◆ YOUR TASK: Count every line below containing "computer"; state the number only.

(Stored data entries)

================================

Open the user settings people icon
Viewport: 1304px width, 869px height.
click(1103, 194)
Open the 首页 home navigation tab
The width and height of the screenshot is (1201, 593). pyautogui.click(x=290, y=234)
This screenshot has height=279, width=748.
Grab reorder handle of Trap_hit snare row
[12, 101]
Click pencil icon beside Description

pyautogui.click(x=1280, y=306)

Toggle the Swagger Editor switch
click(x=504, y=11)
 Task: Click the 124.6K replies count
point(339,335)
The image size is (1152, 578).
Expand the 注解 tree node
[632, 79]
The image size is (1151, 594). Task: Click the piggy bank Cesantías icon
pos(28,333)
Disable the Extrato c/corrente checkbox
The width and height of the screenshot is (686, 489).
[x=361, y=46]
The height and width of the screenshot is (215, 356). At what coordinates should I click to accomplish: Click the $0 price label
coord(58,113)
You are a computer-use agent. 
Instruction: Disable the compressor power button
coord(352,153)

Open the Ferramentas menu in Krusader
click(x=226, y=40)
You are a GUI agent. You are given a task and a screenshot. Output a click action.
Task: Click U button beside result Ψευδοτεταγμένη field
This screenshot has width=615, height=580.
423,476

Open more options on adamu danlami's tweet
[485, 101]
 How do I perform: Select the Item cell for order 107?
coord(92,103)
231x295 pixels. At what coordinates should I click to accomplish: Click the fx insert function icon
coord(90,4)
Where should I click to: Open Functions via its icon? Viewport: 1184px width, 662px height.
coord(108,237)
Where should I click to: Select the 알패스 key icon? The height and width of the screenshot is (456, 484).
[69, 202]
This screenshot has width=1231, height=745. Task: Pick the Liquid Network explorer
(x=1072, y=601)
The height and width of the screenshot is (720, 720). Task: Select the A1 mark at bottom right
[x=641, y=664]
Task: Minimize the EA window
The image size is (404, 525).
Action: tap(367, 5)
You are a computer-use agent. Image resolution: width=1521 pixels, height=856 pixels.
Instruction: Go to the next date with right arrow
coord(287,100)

================================

◆ TASK ANSWER: 2